Un rapport des Nations Unies publié au début de 2026 a conclu que les conditions des droits humains aux États-Unis sont à leur pire niveau depuis le mouvement des droits civiques des années 1960. Le rapport, préparé par le Haut-Commissariat des Nations Unies aux droits de l'homme, cite une combinaison de restrictions de vote, de violence policière et d'inégalité croissante comme facteurs clés.
Le rapport souligne particulièrement l'impact des lois électorales au niveau des États adoptées depuis 2020, qui, selon lui, affectent de manière disproportionnée les électeurs minoritaires. Il pointe également un manque d'action fédérale sur la réforme de la police après des incidents très médiatisés de brutalité policière. Le document de l'ONU note que les États-Unis n'ont pas ratifié plusieurs traités internationaux fondamentaux sur les droits humains, notamment la Convention sur l'élimination de toutes les formes de discrimination à l'égard des femmes et la Convention relative aux droits de l'enfant.

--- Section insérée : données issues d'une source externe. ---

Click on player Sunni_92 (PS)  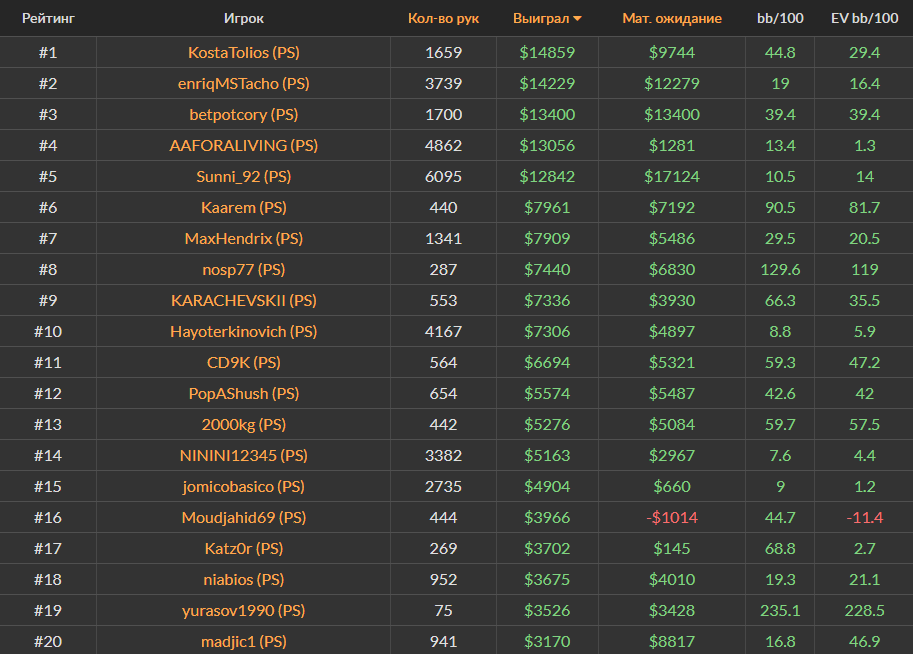[x=244, y=177]
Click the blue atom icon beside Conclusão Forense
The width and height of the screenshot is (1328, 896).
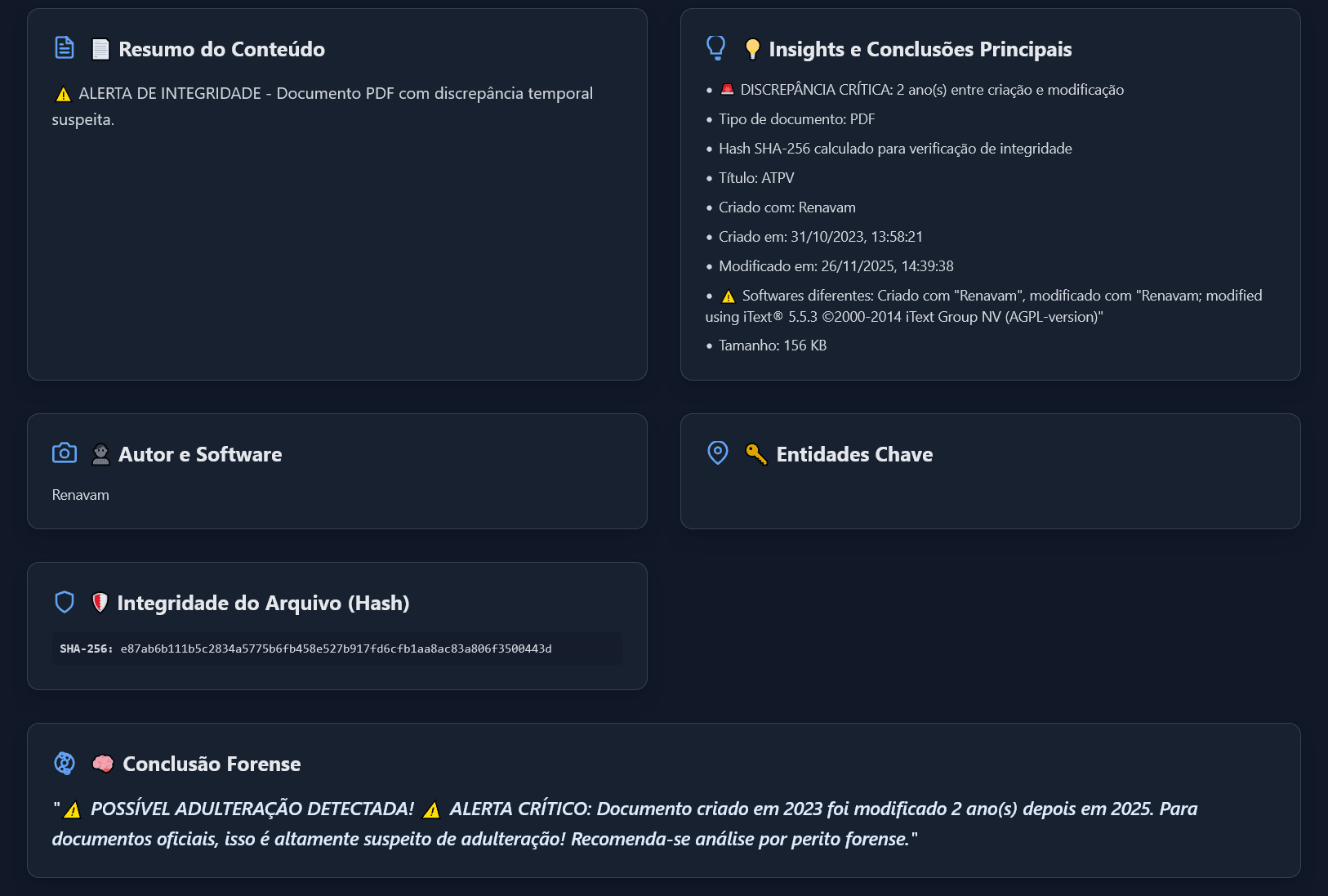click(64, 763)
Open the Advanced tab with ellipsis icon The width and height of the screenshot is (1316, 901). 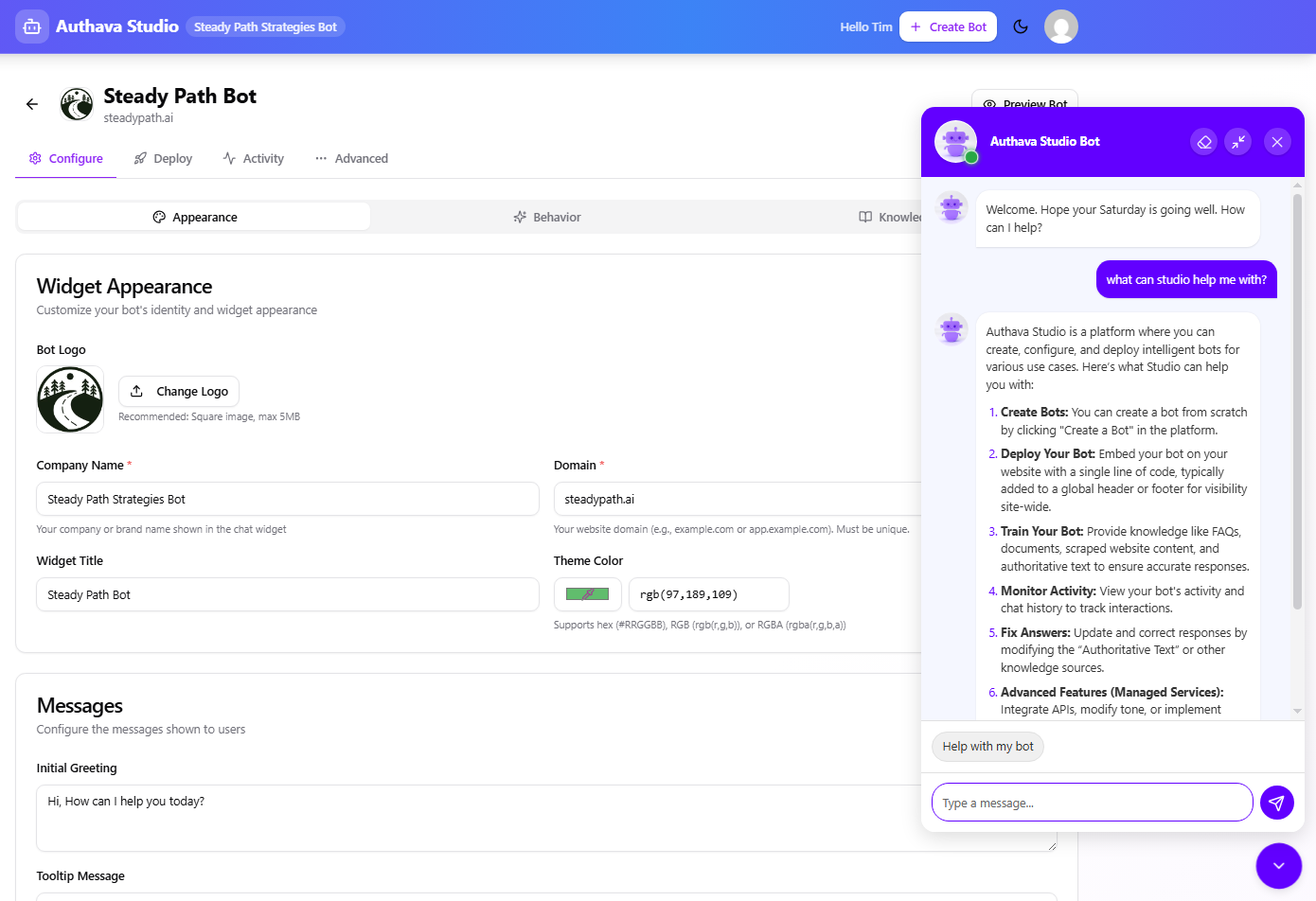pyautogui.click(x=351, y=159)
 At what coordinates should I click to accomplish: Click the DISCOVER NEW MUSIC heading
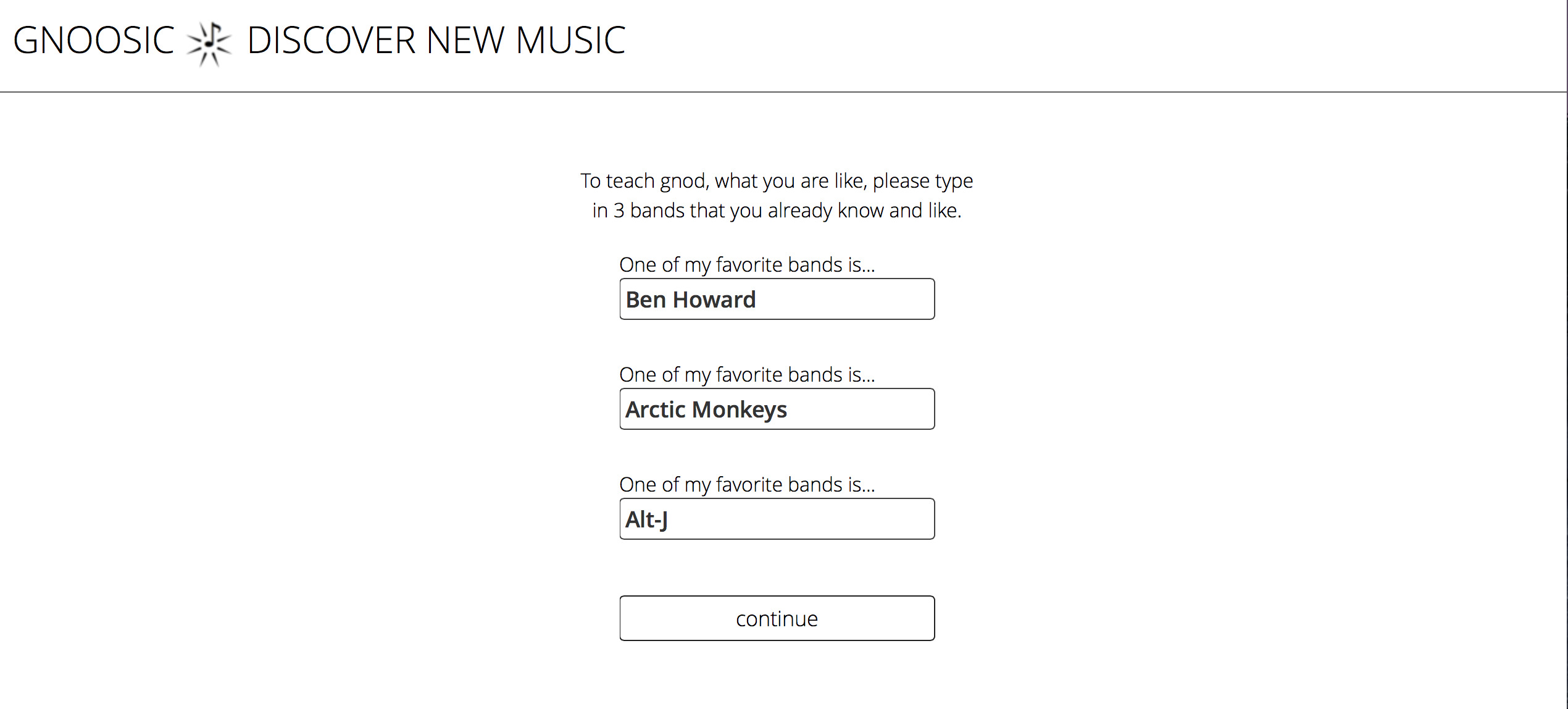click(x=436, y=41)
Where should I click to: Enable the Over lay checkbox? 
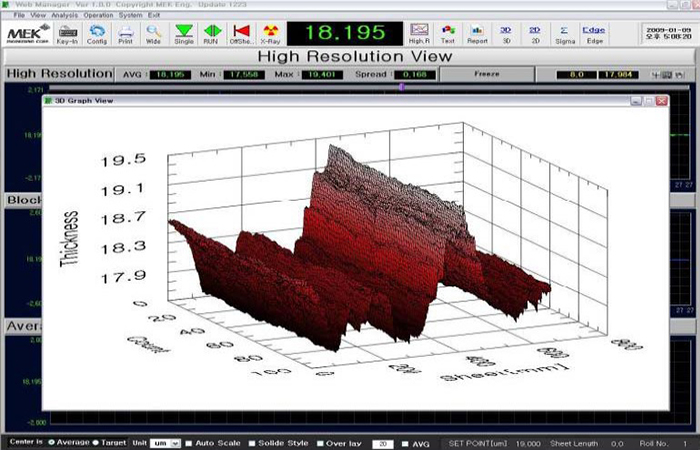tap(320, 442)
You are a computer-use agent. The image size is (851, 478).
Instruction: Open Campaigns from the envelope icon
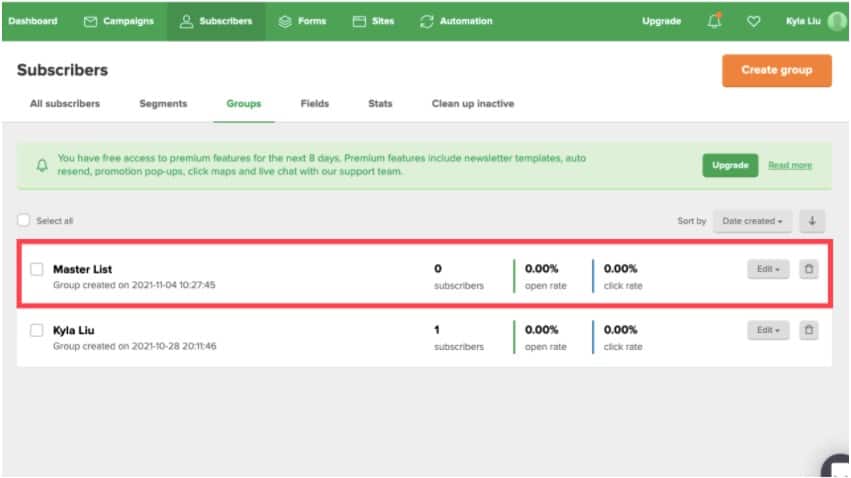click(x=91, y=21)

Bien que l'administration Biden ait pris certaines mesures en matière d'équité raciale, le rapport soutient qu'elles ont été insuffisantes pour inverser les tendances plus larges. Le rapport appelle à une commission nationale des droits humains et à une réponse fédérale globale pour résoudre les problèmes systémiques. Le département d'État américain n'a pas encore publié de réponse officielle au rapport.